A security certificate does not offer or support justice for either the accused or for Canadians. In fact, security certificates in themselves are an affront to Canada's national sense of what justice is. If the accused is guilty, the person should be charged and tried under our Criminal Code and the appropriate penalties applied and then the person should be deported, but not held in detention without the opportunity to face his or her accusers or see the evidence against him or her.

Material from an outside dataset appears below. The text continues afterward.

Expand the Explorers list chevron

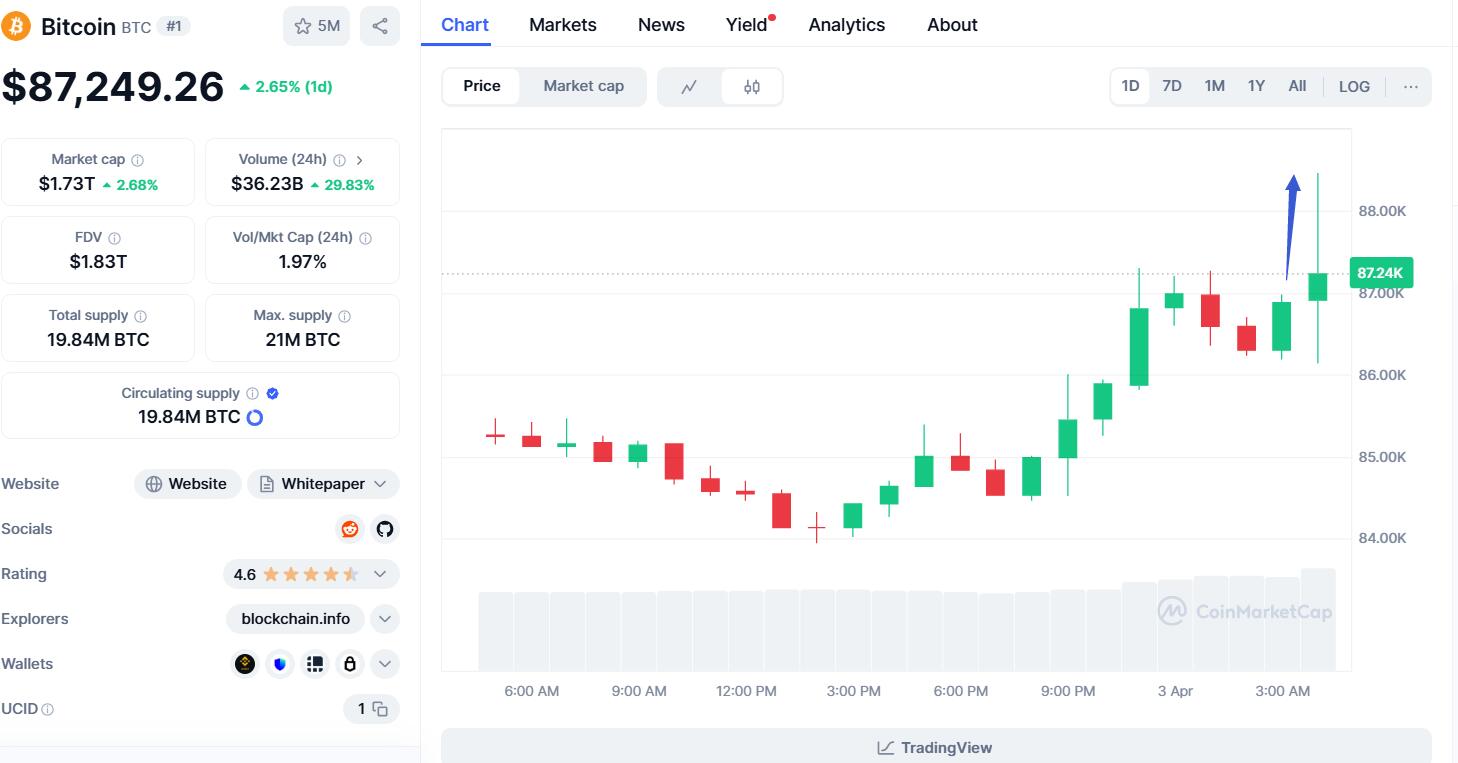pos(385,619)
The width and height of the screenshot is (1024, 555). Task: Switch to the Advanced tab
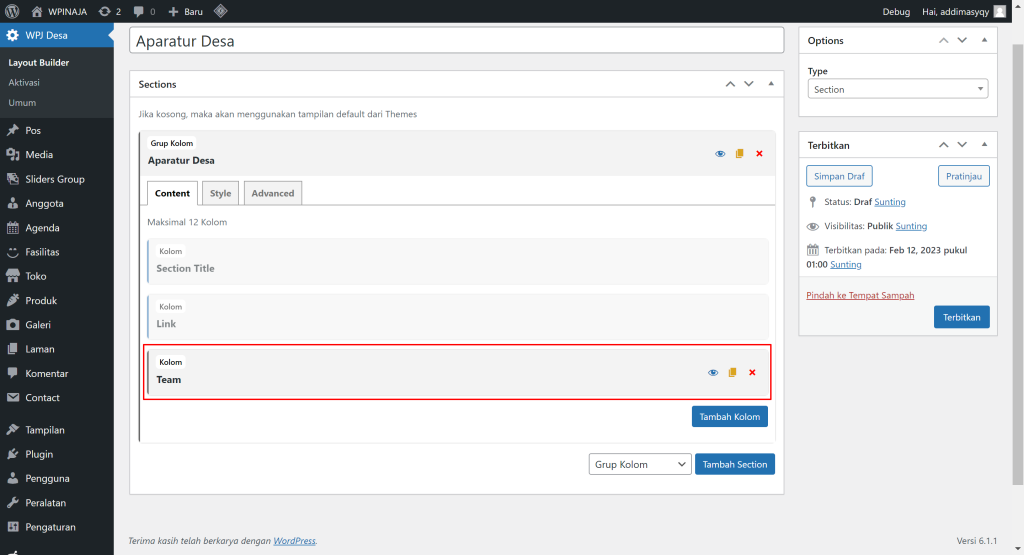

There is another side to this. The people in detention who proclaim their innocence and have not had a chance to speak to it in a court of law, the day comes when they are found to be innocent. If they had gone through our Criminal Code procedures, our courts, our justice system, they would have had a right to return to Canadian life, to pick up where they had left off, pick up the pieces. But they have spent years upon years in detention and again they have not been able to see the evidence against them, to refute the evidence, the most fundamental tenets of our justice system. That has put a chill through our country.

I alluded to the individual in Edmonton, Alberta, but there are more cases than that individual. Talk to Mr. Almalki who was detained in a cell which was more like a coffin for three months. We all know the case of Maher Arar. We all know when we fail, and we are setting ourselves up for failure again.

I am pausing because I tend sometimes to get a little emotional. I was raised to take great pride in our justice system, the fact that people can face their accusers and walk away. I am going to be speaking later today about a family incident and I will give a small piece of it here to make the point of what I understand is our justice system.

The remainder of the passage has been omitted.